The idea that this saga in Puerto Rican history as the latest trend of “resisting” Trumpism and establishment populism defeats the purpose of making a true, impactful change. If you haven’t seen the media lately (and if you really haven’t, then good for you..sorta) then the hurricane coverage has come and gone. The majority of Americans feel that they’ve done their parts; donating to the big charities, watching the concerts, retweeting coverage by scratching surface reporters. You cannot help but think if the system designs it that way. And I would hope that if you sit there and feel your time spent on a grassroots effort isn’t enough because of the feeling of a designed system-then why can’t we as a collective be courageous enough to change it, especially when the spotlights are down and the need to be validated in a social media world isn’t present?

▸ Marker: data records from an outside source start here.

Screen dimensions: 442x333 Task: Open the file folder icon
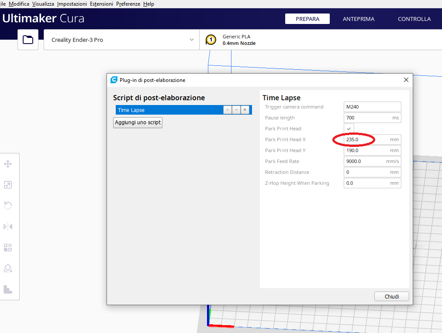coord(28,40)
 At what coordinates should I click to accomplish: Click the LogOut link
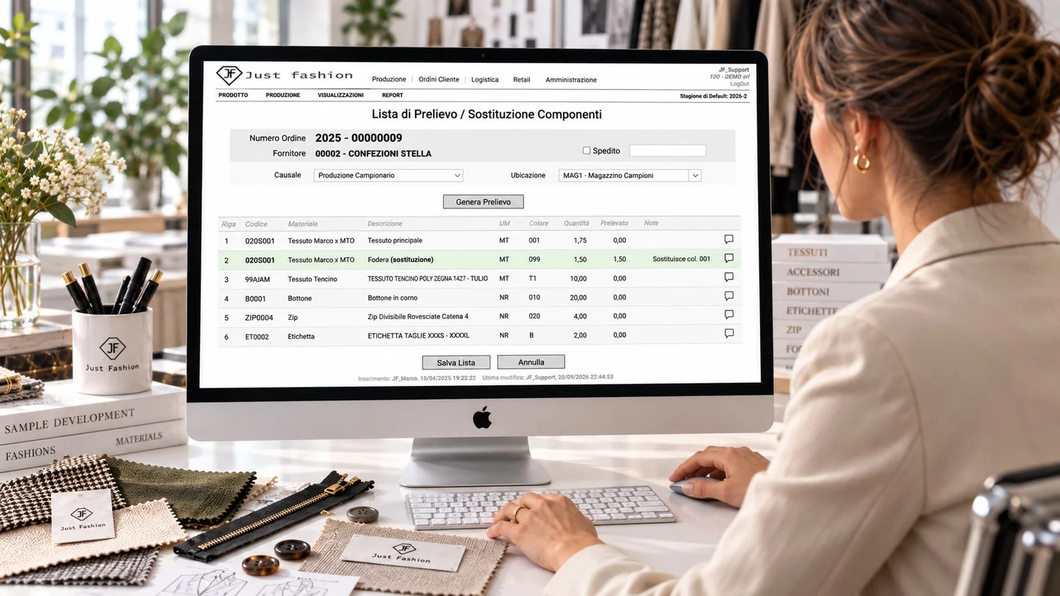pos(739,84)
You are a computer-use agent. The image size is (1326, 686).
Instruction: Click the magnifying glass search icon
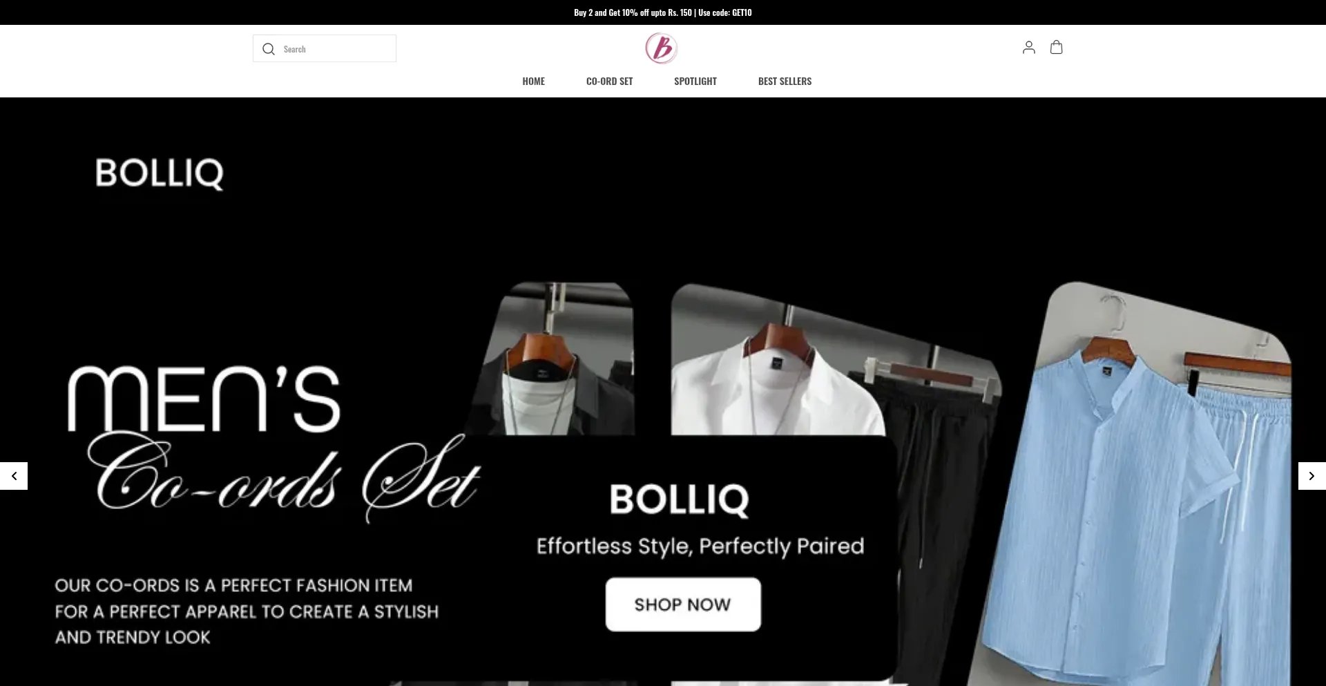(269, 49)
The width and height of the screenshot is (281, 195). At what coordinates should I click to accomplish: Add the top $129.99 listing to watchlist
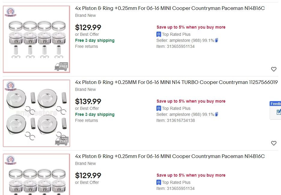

The more we focus on the dark places society purposefully darkens, the more we can bring them to light. Our work in Puerto Rico is not over. It is our intent to return to the island this winter to help out with other organizations still on the ground. If you’ve enjoyed my insight on my first service trip, I politely ask you for assistance to return. With your donation we will plan coordination with people on the island and assist with whatever we can provide monetarily.
We appreciate all those who consider my story to make one, and even if you cannot-a small share of this article would suffice.
My fourth experience on this majestic land was one of grand perspective. One that reminds you that your worst day is someone’s best; that one should give thanks for the life they are given especially if you have even the slightest of privilege. Within this life we’re given one chance to do it right. This doesn’t occur without mistakes as they are a part of making existence worthwhile. So many people across this world have considerably less and give everything. The people of Puerto Rico have considerably less than they’ve ever had. But that doesn’t stop them from trying to build a better future. One that ushers in their self determination. One that grants independence as an unified people. One that has them believing in themselves.
And for all the ones who are individuals at heart, that’s something we can believe in, too.